The findings of the Industrial Accident Board, that the employee at the time of the accident which caused his death, while delivering brick in the course of his employment, was the servant of Deguio a subcontractor of the Boston Brick Company, a subscriber of the insurer, were warranted by the evidence. Morgan v. Smith, 159 Mass. 570. Driscoll v. Towle, 181 Mass. 416, 418. Delory v. Blodgett, 185 Mass. 126. Oulighan v. Butler, 189 Mass. 287, 290, 291. Haskell v. Boston District Messenger Co. 190 Mass. 189, 193. Bowie v. Coffin Valve Co. 200 Mass. 571, 578. It would follow under St. 1911, c. 751, Part III, § 17, and §§ 6, 7 of Part II, that the dependent, the employee’s widow, would be entitled to the compensation awarded. But, as the accident happened while § 2 of Part V, since amended by St. 1914, c. 708, § 13, was in force, the insurer contends, that, not only was the further finding that the employee’s service was not casual unwarranted, but the ruling that the burden of proof rested on it to show the scope of his employment was wrong.
If it be assumed that the “excerpts from the transcript of the evidence” attached to the decision at the insurer’s request state all the evidence on this question, the employment was but for a single day. Under the most favorable interpretation for the *293dependent there was no agreement or understanding express or implied extending the service beyond the close of the day’s work, and the present case cannot be distinguished in principle from Gaynor’s Case, 217 Mass. 86, and Cheevers’s Case, 219 Mass. 244, where it was held that, the employment being casual, the employee did not come within the statute.

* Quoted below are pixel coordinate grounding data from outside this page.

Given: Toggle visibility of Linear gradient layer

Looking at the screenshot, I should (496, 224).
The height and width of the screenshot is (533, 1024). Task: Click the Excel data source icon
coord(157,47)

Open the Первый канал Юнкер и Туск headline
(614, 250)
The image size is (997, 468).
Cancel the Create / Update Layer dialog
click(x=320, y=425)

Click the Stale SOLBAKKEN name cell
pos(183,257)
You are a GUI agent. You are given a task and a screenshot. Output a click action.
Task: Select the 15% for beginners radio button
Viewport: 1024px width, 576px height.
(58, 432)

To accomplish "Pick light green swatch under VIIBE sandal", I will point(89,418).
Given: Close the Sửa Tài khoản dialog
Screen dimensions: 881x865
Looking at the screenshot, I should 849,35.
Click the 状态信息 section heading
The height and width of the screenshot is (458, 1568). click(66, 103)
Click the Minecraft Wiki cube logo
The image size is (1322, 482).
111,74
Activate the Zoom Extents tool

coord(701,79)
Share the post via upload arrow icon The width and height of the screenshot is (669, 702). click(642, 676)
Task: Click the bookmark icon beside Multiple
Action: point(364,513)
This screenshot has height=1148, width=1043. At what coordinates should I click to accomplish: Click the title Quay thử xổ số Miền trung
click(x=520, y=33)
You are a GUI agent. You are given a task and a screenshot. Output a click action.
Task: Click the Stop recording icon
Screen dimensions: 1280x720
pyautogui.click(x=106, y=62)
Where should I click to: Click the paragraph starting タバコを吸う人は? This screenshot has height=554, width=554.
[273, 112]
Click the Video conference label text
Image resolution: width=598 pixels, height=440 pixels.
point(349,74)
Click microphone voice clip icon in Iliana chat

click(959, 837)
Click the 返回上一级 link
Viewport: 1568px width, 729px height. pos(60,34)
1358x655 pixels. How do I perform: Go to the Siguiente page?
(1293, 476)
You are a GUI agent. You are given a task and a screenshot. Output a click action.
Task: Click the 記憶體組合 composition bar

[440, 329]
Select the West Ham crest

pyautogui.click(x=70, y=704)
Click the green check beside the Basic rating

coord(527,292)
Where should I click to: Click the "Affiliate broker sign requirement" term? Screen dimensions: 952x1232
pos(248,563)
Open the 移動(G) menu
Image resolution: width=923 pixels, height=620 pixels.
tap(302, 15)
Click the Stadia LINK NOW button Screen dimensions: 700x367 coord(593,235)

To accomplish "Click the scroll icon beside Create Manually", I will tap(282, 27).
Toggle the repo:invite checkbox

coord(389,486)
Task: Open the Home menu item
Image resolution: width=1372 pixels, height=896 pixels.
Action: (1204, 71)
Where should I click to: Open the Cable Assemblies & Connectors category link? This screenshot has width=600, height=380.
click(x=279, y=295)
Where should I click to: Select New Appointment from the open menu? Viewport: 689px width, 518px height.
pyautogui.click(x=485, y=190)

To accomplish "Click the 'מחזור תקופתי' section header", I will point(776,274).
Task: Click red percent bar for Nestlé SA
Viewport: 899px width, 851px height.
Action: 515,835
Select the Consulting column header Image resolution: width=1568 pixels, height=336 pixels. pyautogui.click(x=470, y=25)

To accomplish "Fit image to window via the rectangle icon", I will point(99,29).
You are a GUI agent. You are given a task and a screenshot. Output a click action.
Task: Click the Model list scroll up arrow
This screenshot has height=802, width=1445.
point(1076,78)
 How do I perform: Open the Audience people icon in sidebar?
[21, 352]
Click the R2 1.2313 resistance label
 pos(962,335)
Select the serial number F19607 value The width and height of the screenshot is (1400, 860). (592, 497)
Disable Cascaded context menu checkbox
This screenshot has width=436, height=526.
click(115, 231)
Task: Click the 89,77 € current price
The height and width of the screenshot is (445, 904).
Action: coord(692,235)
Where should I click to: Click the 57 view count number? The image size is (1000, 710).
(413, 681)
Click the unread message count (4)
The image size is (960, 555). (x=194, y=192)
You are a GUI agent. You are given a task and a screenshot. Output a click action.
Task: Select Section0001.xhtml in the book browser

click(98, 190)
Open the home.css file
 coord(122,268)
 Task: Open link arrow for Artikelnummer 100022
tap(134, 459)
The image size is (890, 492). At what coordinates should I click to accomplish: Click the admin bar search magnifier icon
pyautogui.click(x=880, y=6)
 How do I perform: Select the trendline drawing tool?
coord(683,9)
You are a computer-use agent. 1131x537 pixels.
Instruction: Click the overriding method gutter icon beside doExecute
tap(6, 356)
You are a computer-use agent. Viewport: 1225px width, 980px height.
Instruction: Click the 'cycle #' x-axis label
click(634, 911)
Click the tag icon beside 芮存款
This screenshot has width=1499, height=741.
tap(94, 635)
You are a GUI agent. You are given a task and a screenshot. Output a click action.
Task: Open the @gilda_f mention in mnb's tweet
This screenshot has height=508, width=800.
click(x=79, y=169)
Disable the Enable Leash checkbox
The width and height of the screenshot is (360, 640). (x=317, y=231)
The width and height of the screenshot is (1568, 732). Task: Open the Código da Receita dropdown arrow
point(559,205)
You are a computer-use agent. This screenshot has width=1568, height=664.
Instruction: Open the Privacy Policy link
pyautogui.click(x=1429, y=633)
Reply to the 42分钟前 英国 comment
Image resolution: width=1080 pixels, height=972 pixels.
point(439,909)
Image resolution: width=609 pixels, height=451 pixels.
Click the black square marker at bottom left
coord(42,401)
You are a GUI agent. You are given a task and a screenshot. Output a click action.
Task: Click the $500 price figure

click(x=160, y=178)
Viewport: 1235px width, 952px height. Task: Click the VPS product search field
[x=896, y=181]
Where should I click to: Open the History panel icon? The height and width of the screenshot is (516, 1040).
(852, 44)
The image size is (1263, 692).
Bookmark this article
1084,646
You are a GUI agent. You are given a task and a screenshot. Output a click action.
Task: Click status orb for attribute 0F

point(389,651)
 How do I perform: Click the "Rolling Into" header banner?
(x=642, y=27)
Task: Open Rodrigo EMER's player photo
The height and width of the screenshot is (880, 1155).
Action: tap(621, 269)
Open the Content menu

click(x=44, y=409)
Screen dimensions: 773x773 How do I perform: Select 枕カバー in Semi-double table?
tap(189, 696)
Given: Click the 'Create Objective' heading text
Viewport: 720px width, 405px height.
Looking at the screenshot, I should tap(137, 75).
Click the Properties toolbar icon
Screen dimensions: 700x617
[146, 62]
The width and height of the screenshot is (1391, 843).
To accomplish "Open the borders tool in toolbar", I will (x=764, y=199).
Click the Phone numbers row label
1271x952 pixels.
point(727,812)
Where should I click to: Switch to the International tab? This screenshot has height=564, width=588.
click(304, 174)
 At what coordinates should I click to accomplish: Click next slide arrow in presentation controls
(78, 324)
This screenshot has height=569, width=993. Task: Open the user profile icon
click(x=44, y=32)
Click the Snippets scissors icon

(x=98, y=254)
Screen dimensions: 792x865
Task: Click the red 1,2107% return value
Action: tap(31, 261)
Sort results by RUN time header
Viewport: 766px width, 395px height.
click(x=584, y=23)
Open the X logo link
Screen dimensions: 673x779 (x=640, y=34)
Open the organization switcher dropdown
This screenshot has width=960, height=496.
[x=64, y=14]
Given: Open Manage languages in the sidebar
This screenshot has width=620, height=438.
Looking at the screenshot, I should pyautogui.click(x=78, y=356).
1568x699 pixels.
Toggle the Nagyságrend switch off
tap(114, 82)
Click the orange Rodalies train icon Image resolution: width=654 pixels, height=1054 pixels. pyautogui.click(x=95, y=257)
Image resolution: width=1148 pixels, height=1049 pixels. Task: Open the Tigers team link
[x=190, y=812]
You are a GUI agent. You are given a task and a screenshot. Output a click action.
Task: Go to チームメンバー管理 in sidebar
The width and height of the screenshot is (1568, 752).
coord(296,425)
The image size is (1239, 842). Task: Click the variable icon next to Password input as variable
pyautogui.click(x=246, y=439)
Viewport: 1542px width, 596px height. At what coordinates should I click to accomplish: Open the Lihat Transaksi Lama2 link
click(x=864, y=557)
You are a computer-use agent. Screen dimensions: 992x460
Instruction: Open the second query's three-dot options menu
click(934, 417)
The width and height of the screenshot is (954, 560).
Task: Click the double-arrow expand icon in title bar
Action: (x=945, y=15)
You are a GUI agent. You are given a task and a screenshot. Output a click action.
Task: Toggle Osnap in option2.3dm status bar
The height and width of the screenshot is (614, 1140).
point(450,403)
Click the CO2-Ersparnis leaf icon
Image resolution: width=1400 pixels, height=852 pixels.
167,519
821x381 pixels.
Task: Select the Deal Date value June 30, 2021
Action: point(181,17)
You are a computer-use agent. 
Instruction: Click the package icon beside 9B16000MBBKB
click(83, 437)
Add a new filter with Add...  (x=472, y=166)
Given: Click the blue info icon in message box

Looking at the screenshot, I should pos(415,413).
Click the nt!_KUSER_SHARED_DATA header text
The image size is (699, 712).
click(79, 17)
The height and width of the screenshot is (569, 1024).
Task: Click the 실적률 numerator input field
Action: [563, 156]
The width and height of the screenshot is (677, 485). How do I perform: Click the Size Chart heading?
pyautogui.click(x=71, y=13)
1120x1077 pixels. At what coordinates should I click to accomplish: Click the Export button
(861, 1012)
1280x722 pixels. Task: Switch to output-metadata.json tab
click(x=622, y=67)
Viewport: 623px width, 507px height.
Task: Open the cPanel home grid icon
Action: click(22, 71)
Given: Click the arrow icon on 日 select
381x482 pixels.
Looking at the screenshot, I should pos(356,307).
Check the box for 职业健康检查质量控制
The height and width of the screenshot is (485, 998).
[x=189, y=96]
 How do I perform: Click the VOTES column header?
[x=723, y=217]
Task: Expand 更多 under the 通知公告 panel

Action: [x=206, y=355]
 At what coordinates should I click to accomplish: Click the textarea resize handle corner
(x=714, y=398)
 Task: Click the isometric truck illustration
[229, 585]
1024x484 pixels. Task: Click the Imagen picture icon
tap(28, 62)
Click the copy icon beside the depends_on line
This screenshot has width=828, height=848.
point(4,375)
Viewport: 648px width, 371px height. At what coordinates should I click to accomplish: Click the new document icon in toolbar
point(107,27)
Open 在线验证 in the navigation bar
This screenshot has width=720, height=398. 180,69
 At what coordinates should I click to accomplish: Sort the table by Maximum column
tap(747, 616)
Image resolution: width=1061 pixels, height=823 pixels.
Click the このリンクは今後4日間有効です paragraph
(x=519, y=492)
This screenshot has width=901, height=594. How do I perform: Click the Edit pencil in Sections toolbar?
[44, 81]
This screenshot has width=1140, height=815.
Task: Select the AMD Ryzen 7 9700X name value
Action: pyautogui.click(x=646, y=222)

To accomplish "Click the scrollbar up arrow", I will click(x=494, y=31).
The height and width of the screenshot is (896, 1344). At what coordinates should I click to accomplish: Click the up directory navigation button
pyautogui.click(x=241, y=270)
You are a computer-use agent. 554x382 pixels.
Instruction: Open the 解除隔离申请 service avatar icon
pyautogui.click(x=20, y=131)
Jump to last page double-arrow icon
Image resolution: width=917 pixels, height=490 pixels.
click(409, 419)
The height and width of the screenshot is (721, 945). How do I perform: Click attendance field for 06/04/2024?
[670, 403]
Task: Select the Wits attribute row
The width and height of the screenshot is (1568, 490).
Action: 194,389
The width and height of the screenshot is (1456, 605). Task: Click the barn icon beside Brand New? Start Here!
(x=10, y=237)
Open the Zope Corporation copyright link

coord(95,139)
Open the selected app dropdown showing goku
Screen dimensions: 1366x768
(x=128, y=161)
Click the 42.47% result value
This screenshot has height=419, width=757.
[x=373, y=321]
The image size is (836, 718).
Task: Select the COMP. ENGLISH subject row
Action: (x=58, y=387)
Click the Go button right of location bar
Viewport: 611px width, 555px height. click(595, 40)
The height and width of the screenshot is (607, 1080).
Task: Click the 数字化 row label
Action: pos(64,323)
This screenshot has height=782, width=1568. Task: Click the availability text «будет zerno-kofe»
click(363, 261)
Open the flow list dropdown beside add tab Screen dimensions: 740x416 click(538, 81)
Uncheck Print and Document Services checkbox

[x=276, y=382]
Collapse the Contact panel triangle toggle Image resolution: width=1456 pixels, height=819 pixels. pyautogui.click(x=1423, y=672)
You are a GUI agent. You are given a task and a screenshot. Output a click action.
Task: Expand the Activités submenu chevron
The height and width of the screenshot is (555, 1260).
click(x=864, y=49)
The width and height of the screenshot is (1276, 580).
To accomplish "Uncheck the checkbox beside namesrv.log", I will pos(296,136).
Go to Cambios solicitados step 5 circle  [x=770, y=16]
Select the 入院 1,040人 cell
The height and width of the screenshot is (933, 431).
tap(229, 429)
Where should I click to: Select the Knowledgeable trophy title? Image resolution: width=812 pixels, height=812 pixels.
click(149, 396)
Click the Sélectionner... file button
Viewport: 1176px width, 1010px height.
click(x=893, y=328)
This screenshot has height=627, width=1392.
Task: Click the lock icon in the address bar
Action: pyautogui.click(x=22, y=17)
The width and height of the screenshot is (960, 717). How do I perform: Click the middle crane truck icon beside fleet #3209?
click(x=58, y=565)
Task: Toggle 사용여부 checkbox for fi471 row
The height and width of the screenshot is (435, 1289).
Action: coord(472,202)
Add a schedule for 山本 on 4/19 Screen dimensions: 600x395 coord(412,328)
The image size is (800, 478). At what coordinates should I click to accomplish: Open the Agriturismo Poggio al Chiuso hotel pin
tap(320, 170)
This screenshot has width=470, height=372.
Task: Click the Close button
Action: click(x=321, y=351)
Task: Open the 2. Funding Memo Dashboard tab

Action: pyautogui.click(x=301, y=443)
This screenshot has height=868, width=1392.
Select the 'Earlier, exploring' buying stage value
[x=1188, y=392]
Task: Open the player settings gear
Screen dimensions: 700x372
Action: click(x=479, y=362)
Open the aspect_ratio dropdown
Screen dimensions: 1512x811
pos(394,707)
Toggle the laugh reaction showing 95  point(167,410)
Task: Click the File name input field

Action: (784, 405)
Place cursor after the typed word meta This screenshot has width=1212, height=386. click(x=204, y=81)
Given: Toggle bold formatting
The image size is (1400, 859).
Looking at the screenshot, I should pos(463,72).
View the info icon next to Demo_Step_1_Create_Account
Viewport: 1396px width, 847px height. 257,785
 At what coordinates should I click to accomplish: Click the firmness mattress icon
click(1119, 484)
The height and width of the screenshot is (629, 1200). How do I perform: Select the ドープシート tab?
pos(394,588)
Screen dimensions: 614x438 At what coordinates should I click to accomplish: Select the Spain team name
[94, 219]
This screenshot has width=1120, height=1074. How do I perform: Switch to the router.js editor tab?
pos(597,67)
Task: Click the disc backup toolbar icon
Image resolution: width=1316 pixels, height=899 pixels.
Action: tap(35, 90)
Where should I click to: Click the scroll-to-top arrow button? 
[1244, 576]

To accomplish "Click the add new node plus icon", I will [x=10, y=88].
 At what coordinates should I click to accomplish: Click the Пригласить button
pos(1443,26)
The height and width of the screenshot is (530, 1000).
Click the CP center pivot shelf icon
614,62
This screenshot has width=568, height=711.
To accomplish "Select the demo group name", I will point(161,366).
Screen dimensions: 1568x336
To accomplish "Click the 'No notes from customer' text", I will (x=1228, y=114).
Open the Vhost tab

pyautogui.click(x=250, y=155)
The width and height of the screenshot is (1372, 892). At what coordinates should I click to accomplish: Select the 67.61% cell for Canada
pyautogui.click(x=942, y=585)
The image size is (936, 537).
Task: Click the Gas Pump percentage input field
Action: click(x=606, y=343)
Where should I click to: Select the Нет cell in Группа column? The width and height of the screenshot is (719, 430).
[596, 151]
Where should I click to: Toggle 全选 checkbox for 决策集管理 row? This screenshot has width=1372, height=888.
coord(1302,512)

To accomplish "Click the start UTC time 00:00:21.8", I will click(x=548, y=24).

The assumption, however, cannot be made. It is only "excerpts” which are contained in the record, and it being impossible to say as matter of law that there was no evidence warranting the finding, the fifth ruling requested could not have been given. Bentley’s Case, 217 Mass. 79, 80.
The burden of proof, however, did not shift. Carroll v. Boston Elevated Railway, 200 Mass. 527. The dependent was required to satisfy the board that the employee’s service was such as to entitle her to compensation for his death. New Bedford v. Hing-ham, 117 Mass. 445. Thackway v. Connelly & Sons, 3 B. W. C. C. 7. Barnabas v. Bersham Colliery Co. 3. B. W. C. C. 216. The contrary ruling having been erroneous we are obliged to reverse the decree.
So ordered.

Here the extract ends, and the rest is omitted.